◆ TEXTE PROPOSÉ:
┌──
Voyages féeriques et énigmatiques au pays de la langue de Giono
Ce qui est particulièrement attrayant et jouissif chez Giono c’est le vocabulaire amoureux de la nature. Quand il parle du vent, de la forêt, du plateau ou des bêtes, ou même du grain de blé, ou des narcisses, ou du civet de lapin ou du bon vin tiré frais et pétillant, on dirait qu’il parle d’une femme qu’il a aimée.
C’est, en outre, en lisant certaines pages de Giono que je me rends compte à quel point nous avons perdu la diversité des espèces. Les oiseaux, par exemple, dans Giono se comptent par centaines, avec des noms que nous avons oubliés. Qui se souvient de la draine (grive draine), de la calandre (alouette calandre), des rousseroles, des cochères ? Qui a connu le mouchet traînebuisson (un passereau)?
Dans Que ma joie demeure, Jourdan et Bobi donnent du grain aux oiseaux. Marthe regarde les oiseaux s’égayer dans les graines, jouer, s’ébrouer, et sa rêverie nous emmène au loin, à travers les prairies, à travers les saisons et les rythmes du temps.
« Elle voyait des loriots. Elle pensait au vent d’ouest. Parce que les loriots viennent toujours mêlés aux bourrasques. Elle voyait des rousseroles. Elle pensait à la rivière Ouvèze couchée au fond de sa vallée fauve et dans les joncs dansent les nids de rousseroles.
Elle voyait des calandres avec les taches de rouille. Elle pensait aux fins d’été, à la touffeur des éteules, aux gémissements de la terre, aux bruits de chars, à l’envie de boire, aux landes beurrées de soleil.
Elle voyait des roitelets, verts, gris, ailes noirs et crête d’or et, au lieu de coninuer à voir les roitelets elle voyait et elle respirait les bruyères, les herbes de la montagne, elle entendait la descente des troupeaux et la voix des pâtres.
Elle voyait des geais et des rolliers, des perdrix, des cailles – car maintenant tous les oiseaux du plateau s’étaient appelés – des mouchets traînebuisson, des mésanges grises, des cochères à tête bleue, des chardonnerets et une sorte d’oiseau qu’elle connaissait bien et dont le nom était l’oiseau-silencieux. Il ne chantait jamais, même au temps de l’amour.
Chaque fois que toute la bande s’épanouissait autour du tas de graines, une fleur de plume s’épanouissait aussi dans Marthe mais elle avait des ailes de vent, de plaines et de montagnes, des yeux de soleil, le ventre bleu du soir dans la campagne et le bruissement de tous les insectes des prés. »
Plus loin, c’est l’été, la chaleur est partout et Giono, sensible au mouvement de la vie dans chaque bocage, au fond de chaque étang, nous le décrit, ou l’imagine.
« Le monde avait de plus en plus besoin de vie. Les petits oiseaux quittaient les nids où il faisait trop chaud. Ils se posaient sur les branches pour la première fois de leur vie. Ils essayaient de dormir, mais, dès qu’ils fermaient les yeux, ils perdaient l’équilibre, ils tombaient en battant éperdumment des ailes, et un peu de fraîcheur caressait leur poitrine sous le duvet. Alors, ils apprenaient tout d’un coup combien voler était splendide pour le corps et pour la joie, et ils s’en allaient d’un arbre à l’autre, et même dans de grands espaces sans arbres ; la sensation délicieuse de fraîcheur de l’air remué par les ailes leur donnait de l’audace, ils s’élançaient tout droit vers les profondeurs du ciel jusqu’au moment où, ivres de peur et du vertige de voir chavirer sous eux la terre chargée de champs verts, ils s’écroulaient comme une pluie de pierres en poussant des cris.
└──
◆ CONSIGNE:
Répondez aux questions suivantes d'après le texte sur la langue de Giono.
(a) Dans Que ma joie demeure, quels personnages donnent du grain aux oiseaux ?
(b) Dans la rêverie de Marthe, avec quoi les loriots viennent-ils toujours ?
(c) Quel nom porte l'oiseau que Marthe connaissait bien et qui ne chantait jamais ?

[Entrées sources]
┌──
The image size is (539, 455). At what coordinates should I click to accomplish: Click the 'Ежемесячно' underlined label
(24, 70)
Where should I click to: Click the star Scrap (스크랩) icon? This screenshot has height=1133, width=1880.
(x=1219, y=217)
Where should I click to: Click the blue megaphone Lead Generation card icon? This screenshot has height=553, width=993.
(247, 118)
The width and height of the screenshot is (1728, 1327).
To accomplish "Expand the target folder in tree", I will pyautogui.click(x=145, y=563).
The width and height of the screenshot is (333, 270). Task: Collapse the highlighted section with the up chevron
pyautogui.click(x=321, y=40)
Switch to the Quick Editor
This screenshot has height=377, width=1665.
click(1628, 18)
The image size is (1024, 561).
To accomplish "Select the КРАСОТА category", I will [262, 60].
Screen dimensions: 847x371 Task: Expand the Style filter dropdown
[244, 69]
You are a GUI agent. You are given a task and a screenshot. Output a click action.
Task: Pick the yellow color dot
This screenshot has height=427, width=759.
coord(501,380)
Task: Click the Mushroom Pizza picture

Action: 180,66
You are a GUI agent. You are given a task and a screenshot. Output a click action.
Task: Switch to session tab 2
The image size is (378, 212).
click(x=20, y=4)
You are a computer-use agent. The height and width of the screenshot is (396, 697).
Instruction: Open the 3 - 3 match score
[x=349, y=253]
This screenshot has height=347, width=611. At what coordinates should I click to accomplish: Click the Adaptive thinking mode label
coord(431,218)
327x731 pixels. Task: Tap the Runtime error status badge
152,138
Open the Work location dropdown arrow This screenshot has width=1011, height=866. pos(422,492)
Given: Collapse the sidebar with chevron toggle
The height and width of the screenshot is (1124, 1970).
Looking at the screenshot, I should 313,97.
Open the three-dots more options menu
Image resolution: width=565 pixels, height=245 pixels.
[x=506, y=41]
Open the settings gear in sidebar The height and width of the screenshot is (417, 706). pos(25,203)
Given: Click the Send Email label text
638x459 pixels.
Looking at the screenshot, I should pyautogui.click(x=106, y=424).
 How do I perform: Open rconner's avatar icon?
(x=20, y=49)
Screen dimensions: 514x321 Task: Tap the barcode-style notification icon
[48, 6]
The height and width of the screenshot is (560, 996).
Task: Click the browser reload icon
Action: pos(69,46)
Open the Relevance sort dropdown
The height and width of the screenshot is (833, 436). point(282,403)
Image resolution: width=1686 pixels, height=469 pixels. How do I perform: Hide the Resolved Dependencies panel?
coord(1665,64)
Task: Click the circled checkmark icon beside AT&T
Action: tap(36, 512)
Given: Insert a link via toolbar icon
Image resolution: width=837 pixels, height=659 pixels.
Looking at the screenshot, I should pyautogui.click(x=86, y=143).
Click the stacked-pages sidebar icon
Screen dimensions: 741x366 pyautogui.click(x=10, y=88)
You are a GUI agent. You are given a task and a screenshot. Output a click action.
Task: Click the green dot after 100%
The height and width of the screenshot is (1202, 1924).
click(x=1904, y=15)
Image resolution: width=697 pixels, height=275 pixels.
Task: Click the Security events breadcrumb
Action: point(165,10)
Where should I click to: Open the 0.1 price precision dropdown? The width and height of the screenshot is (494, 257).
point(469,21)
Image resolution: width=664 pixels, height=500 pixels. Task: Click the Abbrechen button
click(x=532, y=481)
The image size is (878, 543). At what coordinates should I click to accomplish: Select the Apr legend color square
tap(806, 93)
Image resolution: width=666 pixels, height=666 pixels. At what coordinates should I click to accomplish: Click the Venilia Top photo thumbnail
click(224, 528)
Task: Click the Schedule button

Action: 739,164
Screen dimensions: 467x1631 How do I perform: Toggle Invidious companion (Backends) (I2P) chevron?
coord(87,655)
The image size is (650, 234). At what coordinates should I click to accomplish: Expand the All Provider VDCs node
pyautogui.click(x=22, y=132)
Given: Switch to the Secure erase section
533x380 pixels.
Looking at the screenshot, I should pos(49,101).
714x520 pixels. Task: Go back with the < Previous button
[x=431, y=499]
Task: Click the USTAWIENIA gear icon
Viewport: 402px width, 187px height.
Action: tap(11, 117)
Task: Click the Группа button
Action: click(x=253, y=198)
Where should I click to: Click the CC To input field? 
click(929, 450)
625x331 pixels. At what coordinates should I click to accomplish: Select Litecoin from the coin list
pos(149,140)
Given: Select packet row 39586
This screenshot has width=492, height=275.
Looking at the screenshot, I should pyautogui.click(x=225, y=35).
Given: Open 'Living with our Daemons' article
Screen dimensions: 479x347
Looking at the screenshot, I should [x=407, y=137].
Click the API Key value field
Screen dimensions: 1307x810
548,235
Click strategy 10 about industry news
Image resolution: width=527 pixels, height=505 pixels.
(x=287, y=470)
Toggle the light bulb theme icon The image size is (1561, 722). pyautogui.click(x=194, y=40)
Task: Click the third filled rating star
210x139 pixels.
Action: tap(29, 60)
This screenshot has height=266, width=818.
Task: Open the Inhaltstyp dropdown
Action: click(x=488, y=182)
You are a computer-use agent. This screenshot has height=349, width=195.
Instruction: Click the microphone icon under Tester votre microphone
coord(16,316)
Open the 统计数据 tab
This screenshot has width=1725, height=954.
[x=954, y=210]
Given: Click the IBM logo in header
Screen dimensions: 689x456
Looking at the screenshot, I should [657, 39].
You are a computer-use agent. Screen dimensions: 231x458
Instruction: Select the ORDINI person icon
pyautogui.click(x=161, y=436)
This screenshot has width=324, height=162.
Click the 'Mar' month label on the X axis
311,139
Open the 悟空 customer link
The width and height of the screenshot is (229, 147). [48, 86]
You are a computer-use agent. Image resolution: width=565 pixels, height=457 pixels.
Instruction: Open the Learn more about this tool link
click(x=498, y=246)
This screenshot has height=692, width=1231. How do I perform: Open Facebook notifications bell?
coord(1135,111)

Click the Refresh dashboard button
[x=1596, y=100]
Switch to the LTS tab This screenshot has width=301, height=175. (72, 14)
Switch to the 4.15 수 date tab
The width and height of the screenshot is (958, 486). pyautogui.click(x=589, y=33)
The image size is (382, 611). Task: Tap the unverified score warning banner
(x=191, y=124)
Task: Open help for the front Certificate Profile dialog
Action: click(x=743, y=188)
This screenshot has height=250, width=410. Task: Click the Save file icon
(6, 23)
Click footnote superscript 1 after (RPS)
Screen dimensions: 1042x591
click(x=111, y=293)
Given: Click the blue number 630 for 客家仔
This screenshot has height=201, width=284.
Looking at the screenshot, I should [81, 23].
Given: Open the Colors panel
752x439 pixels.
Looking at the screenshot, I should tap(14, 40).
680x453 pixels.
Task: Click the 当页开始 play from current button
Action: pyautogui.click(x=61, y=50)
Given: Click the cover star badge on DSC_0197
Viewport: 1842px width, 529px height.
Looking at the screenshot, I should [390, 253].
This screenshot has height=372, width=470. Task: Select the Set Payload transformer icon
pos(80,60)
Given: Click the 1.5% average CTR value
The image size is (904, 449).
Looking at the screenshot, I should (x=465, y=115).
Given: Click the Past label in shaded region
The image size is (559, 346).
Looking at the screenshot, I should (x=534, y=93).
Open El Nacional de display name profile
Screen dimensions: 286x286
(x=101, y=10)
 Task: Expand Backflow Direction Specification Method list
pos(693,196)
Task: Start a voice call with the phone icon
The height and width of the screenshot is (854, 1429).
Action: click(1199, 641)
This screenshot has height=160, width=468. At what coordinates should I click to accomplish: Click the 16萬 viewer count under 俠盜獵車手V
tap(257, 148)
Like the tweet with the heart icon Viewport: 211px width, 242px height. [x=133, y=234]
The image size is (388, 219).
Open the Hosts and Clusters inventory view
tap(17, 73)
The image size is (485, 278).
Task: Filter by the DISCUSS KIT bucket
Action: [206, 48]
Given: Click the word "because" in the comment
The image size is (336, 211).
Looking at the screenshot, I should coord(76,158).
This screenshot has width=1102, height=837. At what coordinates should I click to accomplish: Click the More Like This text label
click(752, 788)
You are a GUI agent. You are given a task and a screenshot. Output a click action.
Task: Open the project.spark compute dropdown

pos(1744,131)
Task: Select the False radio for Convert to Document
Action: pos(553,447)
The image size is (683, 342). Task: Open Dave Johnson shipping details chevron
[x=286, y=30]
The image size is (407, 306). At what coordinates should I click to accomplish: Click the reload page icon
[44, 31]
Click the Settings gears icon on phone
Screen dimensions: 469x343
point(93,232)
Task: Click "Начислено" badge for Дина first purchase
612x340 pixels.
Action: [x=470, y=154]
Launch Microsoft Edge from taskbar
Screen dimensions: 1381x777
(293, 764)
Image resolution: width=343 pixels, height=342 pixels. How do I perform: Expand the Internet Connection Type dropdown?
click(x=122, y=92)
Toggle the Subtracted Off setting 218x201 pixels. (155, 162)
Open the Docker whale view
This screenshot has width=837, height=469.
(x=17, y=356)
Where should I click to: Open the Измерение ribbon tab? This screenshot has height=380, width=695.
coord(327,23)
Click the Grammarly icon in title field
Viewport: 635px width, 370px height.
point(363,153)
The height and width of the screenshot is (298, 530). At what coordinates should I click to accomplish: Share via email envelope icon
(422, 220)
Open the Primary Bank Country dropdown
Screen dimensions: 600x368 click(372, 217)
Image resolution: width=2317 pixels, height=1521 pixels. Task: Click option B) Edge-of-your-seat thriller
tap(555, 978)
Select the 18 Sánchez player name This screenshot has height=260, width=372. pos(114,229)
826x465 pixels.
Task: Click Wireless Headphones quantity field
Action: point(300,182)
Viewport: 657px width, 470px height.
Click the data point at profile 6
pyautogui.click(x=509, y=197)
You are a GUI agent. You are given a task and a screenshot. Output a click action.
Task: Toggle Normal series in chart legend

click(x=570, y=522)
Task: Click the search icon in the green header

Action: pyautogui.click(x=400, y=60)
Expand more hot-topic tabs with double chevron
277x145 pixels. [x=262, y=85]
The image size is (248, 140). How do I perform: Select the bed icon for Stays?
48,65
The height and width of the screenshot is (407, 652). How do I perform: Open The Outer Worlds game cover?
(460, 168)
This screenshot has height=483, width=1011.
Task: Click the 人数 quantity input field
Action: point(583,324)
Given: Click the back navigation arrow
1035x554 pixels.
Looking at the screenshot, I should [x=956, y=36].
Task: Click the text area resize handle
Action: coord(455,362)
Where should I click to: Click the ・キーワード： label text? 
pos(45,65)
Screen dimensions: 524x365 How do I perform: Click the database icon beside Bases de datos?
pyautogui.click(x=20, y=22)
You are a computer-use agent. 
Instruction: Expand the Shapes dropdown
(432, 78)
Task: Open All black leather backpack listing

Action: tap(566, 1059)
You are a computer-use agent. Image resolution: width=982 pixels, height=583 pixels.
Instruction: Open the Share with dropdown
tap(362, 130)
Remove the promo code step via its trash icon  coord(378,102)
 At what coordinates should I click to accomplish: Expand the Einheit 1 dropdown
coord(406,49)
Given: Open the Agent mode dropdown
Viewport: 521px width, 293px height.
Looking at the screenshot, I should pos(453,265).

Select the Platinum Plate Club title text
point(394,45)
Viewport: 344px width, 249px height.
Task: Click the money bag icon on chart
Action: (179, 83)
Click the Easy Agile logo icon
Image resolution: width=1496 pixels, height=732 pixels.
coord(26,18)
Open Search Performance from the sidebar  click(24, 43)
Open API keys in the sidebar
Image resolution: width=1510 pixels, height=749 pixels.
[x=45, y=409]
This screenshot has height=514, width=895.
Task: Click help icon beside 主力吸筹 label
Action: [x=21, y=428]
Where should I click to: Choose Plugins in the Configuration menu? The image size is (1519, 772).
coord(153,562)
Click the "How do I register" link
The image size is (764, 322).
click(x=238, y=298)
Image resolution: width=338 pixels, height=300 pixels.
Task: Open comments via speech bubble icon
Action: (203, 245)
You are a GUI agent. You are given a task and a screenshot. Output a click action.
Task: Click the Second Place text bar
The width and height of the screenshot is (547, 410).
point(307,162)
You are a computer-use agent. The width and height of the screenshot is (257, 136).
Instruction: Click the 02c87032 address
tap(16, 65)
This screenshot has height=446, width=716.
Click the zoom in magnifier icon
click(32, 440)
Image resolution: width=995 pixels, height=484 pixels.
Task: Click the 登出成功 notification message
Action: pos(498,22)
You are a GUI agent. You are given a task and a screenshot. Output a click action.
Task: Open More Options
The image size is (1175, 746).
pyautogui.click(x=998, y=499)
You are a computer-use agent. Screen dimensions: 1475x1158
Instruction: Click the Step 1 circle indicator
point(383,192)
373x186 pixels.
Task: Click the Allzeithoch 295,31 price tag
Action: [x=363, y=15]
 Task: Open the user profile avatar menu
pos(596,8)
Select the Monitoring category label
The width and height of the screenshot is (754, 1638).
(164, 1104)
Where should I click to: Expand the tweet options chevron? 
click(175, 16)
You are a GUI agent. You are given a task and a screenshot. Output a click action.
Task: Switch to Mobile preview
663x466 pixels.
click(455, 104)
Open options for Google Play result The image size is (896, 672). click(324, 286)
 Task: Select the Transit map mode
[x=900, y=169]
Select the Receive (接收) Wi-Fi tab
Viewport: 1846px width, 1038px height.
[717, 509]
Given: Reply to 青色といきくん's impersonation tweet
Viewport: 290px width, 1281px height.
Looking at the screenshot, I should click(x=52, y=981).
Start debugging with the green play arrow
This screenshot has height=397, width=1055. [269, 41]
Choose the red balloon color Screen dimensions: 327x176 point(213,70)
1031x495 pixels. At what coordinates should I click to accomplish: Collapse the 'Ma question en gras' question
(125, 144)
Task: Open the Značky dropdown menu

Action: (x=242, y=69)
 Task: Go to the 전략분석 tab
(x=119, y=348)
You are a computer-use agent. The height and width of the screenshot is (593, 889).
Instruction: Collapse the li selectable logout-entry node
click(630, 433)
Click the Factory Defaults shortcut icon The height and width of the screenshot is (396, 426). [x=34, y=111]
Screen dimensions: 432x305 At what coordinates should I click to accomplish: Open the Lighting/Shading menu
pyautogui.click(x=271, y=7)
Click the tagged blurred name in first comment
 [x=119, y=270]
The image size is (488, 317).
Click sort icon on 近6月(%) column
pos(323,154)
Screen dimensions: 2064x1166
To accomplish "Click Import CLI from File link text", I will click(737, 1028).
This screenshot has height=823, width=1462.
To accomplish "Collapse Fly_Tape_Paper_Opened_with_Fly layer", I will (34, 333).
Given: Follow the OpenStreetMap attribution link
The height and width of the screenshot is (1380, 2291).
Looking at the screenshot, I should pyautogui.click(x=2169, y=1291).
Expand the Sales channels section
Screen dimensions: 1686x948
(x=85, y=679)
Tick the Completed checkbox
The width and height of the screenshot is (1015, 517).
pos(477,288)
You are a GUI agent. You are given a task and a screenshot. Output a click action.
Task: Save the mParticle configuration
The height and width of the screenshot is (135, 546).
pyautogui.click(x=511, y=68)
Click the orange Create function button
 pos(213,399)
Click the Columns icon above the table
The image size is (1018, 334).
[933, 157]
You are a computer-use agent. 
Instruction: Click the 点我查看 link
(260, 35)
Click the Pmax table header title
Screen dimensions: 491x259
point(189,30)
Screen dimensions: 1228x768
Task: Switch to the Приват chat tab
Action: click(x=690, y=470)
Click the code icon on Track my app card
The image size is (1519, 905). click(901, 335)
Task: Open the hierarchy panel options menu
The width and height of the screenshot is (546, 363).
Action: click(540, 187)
└──
◆ CORRIGÉ:
(a) Jourdan et Bobi.
(b) Ils viennent toujours mêlés aux bourrasques.
(c) L'oiseau-silencieux.